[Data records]

◇ ◇ ◇

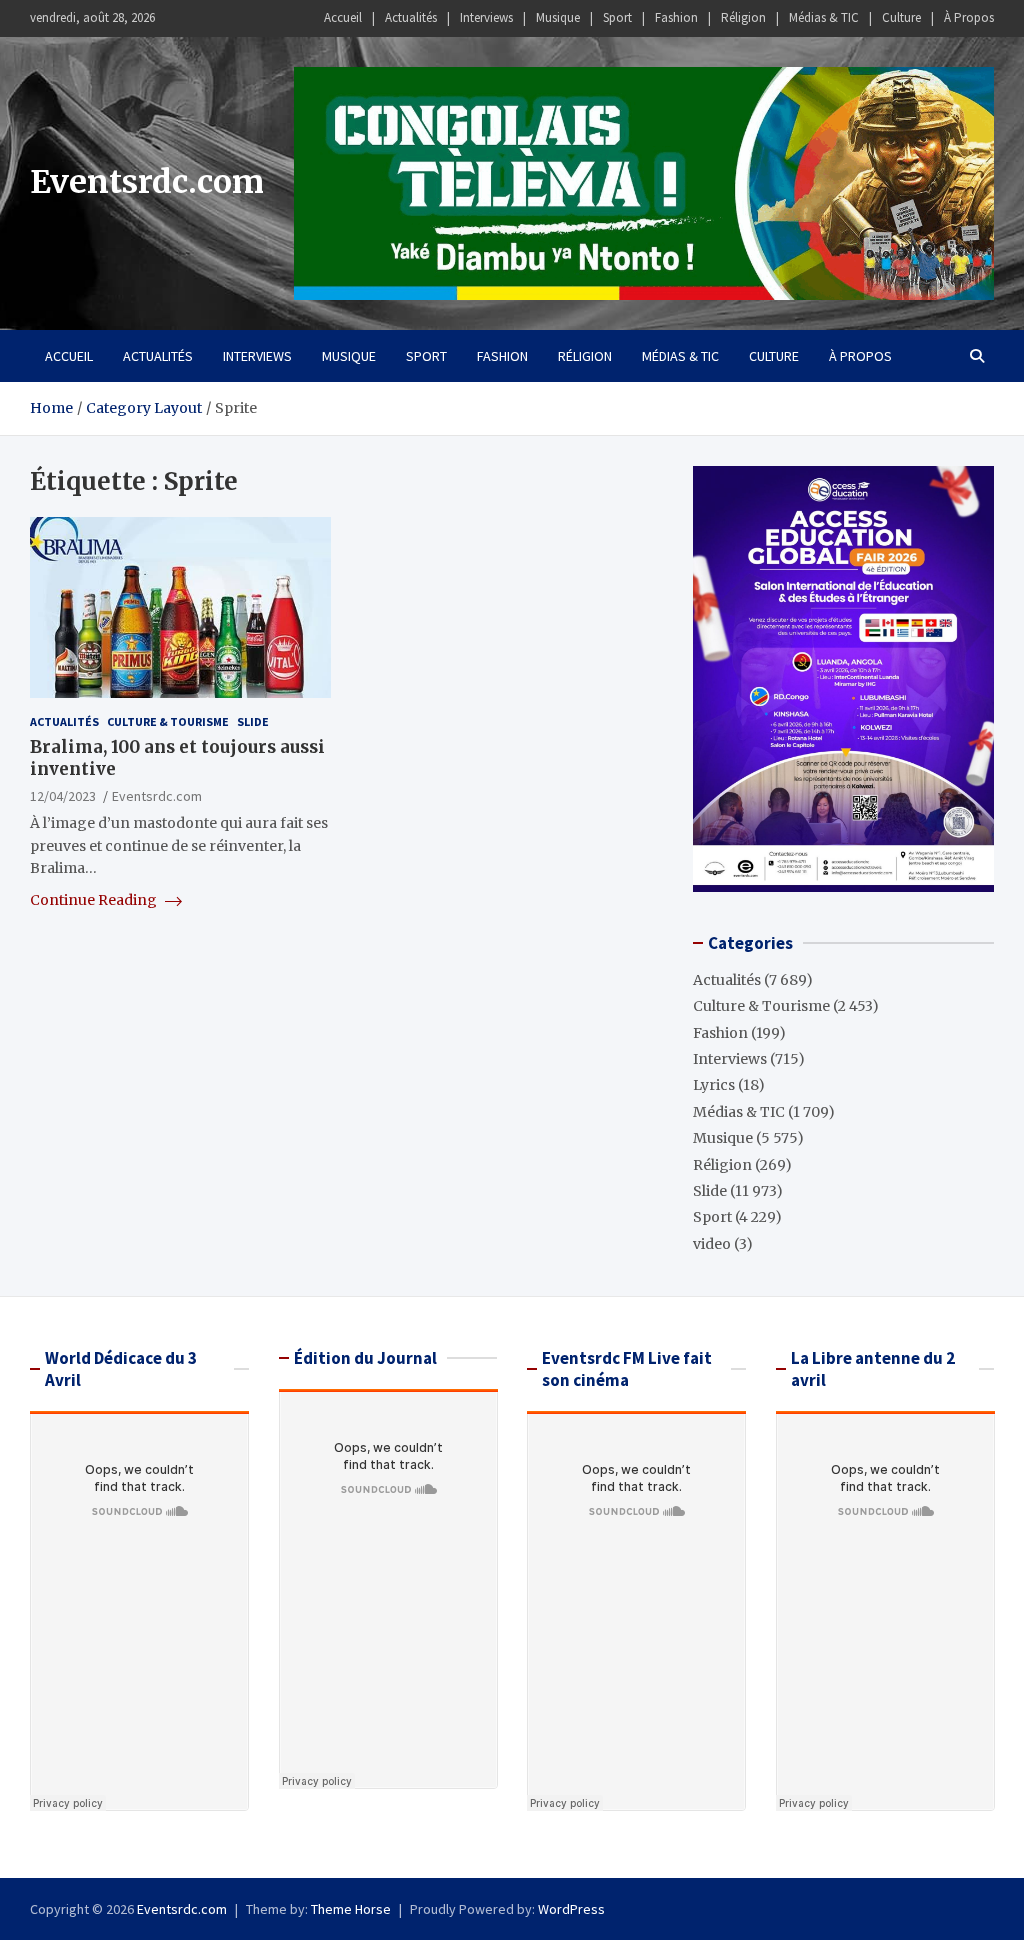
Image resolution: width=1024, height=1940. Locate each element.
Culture (901, 17)
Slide (253, 721)
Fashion (676, 17)
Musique (558, 17)
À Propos (969, 17)
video (712, 1244)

◇ ◇ ◇

__Exercise goal__
Please transcribe each line above exactly, but leave the images out.

__Answer__
Image resolution: width=1024, height=1940. Locate each element.
Culture (901, 17)
Slide (253, 721)
Fashion (676, 17)
Musique (558, 17)
À Propos (969, 17)
video (712, 1244)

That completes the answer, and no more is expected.